Brano fornito =>
★ ★ ★

Forse la figura più eminente nel campo della fotografia al femminile in Europa nel XX secolo, Gisèle Freund, divenuta francese grazie al matrimonio contratto nel 1936, deve all’utilizzo pionieristico dell’Agfacolor una grande e meritata notorietà.
Grazie ai suoi scatti, a partire dal 1938, vengono immortalati per la prima volta a colori artisti e scrittori di fama mondiale: Jean Cocteau, André Gide, James Joyce, Walter Benjamin, Henri Matisse, Virginia Woolf solo per citarne alcuni e con i quali la Freund si intrattiene cercando di carpire il loro mondo, non solo esteriore, attraverso anche i ‘tic’ che questi hanno con gli oggetti che li attornia, la lente di Joyce, le mani di Cocteau, la sigaretta della Woolf, ma attraverso lunghe conversazioni che questi ben volentieri dedicano alla fotografa.
È un lavoro non dissimile da un ritrattista in pittura che non si limita a sedute fugaci ma cerca di ‘entrare’ nel mondo del ritrattato; in questo senso, rimane forse insuperato il rapporto che la Freund riesce ad instaurare con due figure tutt’altro che semplici e accostanti come Benjamin e Malraux.
Durante la Seconda Guerra Mondiale si rifugia in Argentina facendo la conoscenza di Borges, Bioy Casares, Victoria Ocampo e altri. Nel 1946 rientra in Francia e nel 1948 firma per la Magnum. Nel 1950 è in Uruguay costretta a fuggire di nuovo dall’Argentina a causa di un reportage tutt’altro che tenero nei confronti della vita dissennata di Evita Peron. Sospettata di comunismo, è costretta a uscire dalla Magnum nel 1954.

★ ★ ★

Voci fornite =>
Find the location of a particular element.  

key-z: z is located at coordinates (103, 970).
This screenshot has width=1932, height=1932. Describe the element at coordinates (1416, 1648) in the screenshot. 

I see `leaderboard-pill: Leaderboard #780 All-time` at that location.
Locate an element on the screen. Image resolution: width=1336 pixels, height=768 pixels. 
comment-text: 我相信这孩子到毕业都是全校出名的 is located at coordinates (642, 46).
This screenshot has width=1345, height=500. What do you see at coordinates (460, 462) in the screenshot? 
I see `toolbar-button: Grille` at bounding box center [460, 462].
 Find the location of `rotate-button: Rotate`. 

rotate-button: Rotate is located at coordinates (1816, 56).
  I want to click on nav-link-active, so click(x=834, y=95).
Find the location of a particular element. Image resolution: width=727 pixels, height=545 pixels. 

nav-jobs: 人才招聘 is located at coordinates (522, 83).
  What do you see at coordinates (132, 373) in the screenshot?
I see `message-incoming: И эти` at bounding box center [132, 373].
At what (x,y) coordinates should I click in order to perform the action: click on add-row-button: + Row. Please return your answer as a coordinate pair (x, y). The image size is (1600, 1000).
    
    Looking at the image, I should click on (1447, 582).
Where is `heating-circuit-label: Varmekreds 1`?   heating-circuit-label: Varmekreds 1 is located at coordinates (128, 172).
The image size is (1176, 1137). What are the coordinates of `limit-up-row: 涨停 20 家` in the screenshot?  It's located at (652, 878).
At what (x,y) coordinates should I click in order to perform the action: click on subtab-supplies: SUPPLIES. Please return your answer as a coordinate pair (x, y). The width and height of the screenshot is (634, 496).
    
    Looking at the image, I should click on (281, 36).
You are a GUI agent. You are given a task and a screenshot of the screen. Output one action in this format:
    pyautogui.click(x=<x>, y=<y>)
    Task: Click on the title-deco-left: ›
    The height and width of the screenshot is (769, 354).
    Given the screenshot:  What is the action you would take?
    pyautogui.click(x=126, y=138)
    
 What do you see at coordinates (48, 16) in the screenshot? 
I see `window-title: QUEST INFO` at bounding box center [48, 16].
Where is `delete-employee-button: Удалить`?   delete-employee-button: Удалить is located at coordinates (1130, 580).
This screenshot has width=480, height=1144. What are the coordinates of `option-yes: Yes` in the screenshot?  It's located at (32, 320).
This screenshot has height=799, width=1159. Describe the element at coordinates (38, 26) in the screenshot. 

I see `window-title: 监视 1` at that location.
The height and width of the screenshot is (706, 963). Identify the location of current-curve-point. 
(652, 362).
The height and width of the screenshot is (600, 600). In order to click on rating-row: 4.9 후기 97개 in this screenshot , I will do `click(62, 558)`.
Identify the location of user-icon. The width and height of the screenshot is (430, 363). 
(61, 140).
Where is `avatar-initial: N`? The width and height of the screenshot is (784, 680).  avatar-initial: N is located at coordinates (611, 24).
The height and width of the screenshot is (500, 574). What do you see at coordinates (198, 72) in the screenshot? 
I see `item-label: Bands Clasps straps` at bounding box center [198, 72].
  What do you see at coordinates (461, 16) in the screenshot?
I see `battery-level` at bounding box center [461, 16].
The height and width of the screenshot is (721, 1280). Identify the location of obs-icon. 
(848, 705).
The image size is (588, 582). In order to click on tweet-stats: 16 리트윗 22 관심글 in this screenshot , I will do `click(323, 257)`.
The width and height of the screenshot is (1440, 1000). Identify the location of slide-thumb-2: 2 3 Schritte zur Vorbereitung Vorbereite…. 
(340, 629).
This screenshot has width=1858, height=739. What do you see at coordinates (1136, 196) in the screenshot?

★ ★ ★

Attività =>
(1) Riproduci fedelmente il brano su Gisèle Freund dalle parole "Durante la Seconda" fino a "Magnum nel 1954.", queste ultime comprese.
(2) Prosegui il brano su Gisèle Freund a partire dalla sua ultima frase.

Risultati delle attività =>
(1)
Durante la Seconda Guerra Mondiale si rifugia in Argentina facendo la conoscenza di Borges, Bioy Casares, Victoria Ocampo e altri. Nel 1946 rientra in Francia e nel 1948 firma per la Magnum. Nel 1950 è in Uruguay costretta a fuggire di nuovo dall’Argentina a causa di un reportage tutt’altro che tenero nei confronti della vita dissennata di Evita Peron. Sospettata di comunismo, è costretta a uscire dalla Magnum nel 1954.

(2)
Dopo un lungo periodo di sottovalutazione, nel 1981 il presidente francese François Mitterand la sceglie per il suo ritratto ufficiale. Da li si susseguono importanti riconoscimenti, soprattutto nel 1991 quando al Centre Georges Pompidou gli viene dedicata una memorabile retrospettiva.
Si spegne il 31 marzo 2000 e viene sepolta poco lontano dalla sua casa-atelier, presso il cimitero di Montparnasse.
 

 

Colette
Paris, 1939
Stampa cromogenica su carta Kodak
Venezia, Ikona Archive Collection
 

 

Colette, al secolo Sidonie-Gabrielle Colette (1878-1954), considerata un mito vivente nella Francia tra Otto e Novecento, venne ritratta da Gisèle Freund in diverse occasioni, anche nel proprio letto intenta a lavorare.
Quando la Freund incontrò Colette, questa era già passata attraverso i numerosi scandali, il successo di scrittrice e quello da attrice di music-hall, raffigurata sia in pittura sia in fotografia sempre bellissima.
Il 1939 è l’anno in cui le viene diagnosticata l’artrosi e dunque non è più la femme fatale dell’immaginario collettivo ma una donna ormai ritirata nella sua tana, come i suoi adorati gatti.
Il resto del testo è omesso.